Assignment
Copy exactly, please, the lines of the data from its start through the line containing "Screen dimensions: 1024x950".

-- Working data follows --

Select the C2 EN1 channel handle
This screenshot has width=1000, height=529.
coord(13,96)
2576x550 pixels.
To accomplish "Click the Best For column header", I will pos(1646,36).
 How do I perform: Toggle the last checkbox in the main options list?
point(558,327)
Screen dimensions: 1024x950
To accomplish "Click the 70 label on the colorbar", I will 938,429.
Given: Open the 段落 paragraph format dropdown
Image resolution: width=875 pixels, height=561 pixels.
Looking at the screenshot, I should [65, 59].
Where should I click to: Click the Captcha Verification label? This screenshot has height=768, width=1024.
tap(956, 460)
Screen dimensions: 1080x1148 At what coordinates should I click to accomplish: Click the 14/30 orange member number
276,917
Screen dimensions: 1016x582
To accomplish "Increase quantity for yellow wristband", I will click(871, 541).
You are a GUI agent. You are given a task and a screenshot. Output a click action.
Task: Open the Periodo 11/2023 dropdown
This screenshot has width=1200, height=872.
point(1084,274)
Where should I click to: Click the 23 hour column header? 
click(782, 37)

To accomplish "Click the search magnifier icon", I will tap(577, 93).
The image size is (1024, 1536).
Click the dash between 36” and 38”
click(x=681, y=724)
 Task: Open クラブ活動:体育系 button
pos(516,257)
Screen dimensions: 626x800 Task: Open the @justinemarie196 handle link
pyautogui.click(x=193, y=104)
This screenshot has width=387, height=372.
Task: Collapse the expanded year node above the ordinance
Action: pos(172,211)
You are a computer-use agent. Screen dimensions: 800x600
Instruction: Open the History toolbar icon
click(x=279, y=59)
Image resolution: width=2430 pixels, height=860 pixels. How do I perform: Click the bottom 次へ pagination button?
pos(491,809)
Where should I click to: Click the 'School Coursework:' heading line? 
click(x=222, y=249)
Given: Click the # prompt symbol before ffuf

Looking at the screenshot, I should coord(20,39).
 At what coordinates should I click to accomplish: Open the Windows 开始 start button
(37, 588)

-- Working data concluded --

Reply to the task
Select the C2 EN1 channel handle
This screenshot has width=1000, height=529.
coord(13,96)
2576x550 pixels.
To accomplish "Click the Best For column header", I will pos(1646,36).
 How do I perform: Toggle the last checkbox in the main options list?
point(558,327)
Screen dimensions: 1024x950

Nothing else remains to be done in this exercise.